OH SCOTT JURGENSEN I LOVE IT! I LOVE IT! I AM ACTUALLY GONNA MURDER YOU. Urban Meyer, a real stickler, could face some kind of real live disciplinary action from the SEC for his complaints about officiating, though we can't imagine it coming in the form of a suspension. If Charlie Strong is the head coach for a suspension, you will know it by the sight of Steve Addazio being thrown off the side of Vandy's stadium. (Not because we know about any personal beef, but simply on the principle of Addazio's unacceptably low asskicking quotient this year.)

The redemption of the Dennis Dixon curse. If anyone should be allowed to get silly early about a possible national title, it's Oregon, who is certainly owed some back credit by the college football universe for the heinous case of Dennis Dixon and the slight flick Crazy Old Testament God gave his ACL two years ago. Without that Dixon is a clearcut Heisman winner and the Ducks' ambition knows no bounds, so in repayment for that go ahead and look forward to the eventual gutting of whatever Big Ten team you face in the Rose Bowl. (Unless it's Iowa, where you lose despite having 600 yards of offense and allowing less than 250 yards total to the Hawkeyes.

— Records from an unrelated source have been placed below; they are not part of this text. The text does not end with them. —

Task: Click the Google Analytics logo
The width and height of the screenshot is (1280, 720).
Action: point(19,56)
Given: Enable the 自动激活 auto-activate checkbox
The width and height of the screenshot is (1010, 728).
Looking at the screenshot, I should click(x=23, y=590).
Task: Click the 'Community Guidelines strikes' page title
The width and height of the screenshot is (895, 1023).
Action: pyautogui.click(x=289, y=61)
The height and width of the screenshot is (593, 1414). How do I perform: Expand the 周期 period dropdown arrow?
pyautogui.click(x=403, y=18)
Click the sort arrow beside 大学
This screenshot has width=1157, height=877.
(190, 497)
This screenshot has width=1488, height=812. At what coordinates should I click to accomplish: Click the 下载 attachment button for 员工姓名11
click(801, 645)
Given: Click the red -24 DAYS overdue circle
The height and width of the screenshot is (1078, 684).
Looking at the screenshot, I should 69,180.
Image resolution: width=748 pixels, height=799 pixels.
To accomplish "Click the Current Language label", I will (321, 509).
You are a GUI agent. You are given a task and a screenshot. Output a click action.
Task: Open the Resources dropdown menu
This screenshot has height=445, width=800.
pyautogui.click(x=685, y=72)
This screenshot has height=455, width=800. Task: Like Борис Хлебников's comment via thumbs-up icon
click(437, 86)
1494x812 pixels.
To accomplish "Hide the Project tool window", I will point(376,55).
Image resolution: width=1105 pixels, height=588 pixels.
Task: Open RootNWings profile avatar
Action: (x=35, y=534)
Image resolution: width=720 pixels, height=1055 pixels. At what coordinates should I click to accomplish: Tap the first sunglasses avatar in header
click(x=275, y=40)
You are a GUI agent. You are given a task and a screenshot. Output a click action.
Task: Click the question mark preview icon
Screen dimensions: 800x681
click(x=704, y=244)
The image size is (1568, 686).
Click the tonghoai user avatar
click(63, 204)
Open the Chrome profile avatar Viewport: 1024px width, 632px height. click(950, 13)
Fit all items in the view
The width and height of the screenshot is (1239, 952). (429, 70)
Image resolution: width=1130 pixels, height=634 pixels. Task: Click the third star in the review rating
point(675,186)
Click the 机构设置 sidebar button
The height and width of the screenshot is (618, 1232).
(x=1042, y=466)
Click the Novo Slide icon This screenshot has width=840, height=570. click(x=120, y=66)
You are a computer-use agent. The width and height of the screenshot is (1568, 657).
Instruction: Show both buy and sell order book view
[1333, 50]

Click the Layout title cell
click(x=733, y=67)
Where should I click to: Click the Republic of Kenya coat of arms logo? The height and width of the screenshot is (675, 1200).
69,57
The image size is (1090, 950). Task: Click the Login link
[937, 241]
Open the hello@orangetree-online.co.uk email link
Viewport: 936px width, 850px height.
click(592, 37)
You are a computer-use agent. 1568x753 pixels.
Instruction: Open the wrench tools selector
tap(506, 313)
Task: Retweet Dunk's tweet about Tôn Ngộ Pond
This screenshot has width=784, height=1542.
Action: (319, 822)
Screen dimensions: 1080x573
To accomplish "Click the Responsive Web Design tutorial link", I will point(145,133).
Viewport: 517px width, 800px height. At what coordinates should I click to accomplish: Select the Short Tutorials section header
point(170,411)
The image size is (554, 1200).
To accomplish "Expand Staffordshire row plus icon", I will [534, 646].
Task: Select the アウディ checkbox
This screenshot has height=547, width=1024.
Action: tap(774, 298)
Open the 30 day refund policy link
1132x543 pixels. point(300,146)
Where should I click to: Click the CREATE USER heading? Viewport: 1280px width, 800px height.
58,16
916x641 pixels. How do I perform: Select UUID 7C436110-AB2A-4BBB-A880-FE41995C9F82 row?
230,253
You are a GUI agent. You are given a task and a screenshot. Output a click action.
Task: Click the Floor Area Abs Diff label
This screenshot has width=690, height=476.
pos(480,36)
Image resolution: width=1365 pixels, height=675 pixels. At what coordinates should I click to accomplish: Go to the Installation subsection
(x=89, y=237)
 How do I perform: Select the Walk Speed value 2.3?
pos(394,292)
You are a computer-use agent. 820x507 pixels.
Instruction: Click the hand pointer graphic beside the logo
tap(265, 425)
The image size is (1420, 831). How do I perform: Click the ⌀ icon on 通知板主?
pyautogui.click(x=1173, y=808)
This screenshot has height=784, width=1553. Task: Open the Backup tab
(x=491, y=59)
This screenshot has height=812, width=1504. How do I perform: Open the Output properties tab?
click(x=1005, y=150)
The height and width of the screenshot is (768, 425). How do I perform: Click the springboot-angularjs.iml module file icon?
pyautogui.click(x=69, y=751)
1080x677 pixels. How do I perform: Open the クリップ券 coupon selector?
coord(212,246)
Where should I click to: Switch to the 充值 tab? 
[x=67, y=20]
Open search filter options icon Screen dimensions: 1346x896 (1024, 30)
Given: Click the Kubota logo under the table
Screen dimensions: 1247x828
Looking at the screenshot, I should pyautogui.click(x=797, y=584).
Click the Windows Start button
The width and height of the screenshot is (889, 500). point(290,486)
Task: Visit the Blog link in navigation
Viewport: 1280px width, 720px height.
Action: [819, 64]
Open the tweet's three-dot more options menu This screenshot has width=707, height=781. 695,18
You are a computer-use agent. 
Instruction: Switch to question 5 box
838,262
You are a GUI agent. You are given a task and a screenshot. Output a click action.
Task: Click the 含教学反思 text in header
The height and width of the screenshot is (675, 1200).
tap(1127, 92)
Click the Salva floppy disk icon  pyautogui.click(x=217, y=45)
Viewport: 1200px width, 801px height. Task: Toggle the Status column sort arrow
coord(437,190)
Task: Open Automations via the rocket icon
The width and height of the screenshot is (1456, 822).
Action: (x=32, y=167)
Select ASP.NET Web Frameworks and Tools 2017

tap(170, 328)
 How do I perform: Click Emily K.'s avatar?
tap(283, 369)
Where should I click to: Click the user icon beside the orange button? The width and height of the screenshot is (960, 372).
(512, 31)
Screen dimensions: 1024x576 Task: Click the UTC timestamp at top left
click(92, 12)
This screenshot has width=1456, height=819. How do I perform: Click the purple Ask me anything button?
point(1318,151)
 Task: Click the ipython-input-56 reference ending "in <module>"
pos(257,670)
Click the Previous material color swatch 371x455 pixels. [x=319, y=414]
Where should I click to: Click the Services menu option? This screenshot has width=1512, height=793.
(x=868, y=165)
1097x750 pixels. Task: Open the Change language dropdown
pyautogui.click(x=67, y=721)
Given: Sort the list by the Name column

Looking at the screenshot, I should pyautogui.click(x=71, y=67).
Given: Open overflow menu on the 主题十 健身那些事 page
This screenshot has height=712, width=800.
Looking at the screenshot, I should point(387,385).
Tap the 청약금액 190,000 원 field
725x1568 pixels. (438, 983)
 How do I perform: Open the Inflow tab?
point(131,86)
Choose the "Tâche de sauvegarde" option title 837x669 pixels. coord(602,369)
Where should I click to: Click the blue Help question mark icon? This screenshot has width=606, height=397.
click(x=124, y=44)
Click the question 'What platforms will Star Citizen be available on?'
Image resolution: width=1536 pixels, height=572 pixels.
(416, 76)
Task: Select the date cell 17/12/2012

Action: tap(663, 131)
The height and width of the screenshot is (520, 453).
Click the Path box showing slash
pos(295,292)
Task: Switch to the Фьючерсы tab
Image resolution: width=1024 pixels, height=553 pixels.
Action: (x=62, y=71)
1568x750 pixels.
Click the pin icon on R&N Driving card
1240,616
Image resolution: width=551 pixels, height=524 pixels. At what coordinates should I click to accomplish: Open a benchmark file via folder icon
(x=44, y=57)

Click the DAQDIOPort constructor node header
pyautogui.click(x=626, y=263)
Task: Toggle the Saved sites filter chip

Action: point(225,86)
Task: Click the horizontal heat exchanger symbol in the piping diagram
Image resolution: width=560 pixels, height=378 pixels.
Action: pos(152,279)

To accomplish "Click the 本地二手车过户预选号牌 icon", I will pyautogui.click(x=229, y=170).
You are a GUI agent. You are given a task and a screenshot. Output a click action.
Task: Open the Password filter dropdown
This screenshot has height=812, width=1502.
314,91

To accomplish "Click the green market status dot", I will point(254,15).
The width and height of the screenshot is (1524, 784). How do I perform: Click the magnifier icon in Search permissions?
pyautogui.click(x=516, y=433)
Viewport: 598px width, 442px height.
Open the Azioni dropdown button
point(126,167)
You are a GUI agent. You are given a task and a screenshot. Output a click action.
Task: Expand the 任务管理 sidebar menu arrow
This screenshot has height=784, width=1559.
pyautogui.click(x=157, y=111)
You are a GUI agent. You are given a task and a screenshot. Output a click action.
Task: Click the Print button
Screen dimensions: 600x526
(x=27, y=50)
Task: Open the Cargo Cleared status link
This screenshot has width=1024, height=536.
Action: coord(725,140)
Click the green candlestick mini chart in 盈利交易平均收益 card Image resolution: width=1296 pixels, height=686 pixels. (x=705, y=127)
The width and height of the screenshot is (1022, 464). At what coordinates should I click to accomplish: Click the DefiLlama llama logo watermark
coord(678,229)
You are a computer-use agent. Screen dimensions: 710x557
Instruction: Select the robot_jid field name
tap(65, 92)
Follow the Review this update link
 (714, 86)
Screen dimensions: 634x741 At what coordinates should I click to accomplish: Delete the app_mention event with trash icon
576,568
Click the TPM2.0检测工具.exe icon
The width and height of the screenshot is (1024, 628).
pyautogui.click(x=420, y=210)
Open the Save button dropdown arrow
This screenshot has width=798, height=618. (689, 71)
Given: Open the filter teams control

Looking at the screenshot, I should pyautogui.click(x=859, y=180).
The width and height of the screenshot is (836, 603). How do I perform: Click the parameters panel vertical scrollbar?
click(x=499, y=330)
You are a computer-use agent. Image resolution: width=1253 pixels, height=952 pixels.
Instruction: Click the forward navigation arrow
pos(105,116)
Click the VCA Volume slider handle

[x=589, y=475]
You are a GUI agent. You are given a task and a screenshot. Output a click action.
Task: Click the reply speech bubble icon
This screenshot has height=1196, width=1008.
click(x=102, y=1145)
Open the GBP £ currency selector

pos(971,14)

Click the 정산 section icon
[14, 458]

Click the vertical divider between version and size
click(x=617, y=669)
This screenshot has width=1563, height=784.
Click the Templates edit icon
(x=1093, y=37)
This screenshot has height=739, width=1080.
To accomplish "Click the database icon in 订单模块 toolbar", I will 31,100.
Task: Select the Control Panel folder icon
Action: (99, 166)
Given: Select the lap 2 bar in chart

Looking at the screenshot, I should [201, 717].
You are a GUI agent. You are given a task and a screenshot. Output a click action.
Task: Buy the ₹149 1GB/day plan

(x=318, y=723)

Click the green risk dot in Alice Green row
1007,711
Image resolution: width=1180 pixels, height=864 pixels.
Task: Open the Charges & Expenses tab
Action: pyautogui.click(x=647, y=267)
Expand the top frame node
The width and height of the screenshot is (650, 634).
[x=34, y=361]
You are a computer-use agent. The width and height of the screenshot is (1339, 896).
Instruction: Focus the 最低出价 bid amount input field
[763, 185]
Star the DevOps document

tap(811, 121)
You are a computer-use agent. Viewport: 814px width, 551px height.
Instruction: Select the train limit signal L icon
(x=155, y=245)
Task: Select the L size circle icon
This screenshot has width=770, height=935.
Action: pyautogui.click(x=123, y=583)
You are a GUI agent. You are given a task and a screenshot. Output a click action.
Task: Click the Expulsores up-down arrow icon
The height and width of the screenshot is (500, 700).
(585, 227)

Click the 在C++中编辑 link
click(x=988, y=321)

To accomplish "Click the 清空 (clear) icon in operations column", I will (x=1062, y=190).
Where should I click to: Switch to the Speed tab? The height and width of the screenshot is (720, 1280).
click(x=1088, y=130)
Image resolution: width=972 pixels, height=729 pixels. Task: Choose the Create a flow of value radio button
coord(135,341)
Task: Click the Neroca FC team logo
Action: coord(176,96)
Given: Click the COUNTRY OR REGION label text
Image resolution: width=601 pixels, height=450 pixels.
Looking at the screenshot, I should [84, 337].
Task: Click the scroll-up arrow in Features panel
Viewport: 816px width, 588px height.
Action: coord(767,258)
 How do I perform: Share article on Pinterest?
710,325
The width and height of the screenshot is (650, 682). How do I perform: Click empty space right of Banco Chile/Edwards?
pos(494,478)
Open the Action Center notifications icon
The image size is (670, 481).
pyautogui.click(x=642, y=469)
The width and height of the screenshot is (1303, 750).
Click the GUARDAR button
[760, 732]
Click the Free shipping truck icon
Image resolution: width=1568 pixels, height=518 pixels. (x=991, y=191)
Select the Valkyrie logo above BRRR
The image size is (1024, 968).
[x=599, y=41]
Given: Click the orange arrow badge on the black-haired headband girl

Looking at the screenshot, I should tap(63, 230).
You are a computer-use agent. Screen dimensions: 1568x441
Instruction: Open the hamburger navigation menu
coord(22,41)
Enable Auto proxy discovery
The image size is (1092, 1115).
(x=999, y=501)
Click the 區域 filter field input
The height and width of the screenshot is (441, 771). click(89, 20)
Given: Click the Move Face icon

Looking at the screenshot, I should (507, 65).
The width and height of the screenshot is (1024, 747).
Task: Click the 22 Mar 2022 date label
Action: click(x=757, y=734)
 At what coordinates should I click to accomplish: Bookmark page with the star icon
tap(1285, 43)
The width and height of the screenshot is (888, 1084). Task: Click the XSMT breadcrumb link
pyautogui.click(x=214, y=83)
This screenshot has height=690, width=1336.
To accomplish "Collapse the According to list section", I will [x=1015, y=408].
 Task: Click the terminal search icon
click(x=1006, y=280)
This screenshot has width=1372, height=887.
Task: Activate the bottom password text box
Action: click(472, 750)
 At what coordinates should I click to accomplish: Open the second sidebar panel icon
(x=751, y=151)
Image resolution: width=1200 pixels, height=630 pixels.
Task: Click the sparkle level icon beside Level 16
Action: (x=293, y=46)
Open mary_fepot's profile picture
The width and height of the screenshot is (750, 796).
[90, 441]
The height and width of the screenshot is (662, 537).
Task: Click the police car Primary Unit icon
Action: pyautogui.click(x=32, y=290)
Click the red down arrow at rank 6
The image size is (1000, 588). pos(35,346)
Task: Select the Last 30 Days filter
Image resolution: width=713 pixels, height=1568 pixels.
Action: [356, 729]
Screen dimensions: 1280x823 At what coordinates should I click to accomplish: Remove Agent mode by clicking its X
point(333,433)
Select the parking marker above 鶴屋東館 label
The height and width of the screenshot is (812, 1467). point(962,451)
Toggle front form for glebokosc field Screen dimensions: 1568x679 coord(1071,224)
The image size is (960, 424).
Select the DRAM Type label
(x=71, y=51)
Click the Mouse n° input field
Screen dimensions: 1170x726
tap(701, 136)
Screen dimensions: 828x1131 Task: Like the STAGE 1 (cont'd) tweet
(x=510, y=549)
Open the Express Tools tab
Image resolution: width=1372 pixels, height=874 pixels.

You have no choice.)

Ohio State Throwbacks: Ohio State throwbacks are like a degree past throwbacks, since Ohio State's already so blue-ribbon retro in everything they do (down to, you know, what they actually do on the field) that throwback doesn't quite cover what an Ohio State retro jersey truly is. Pleistocene would be a better word, but whatever you call it it will look quite awesome versus Michigan.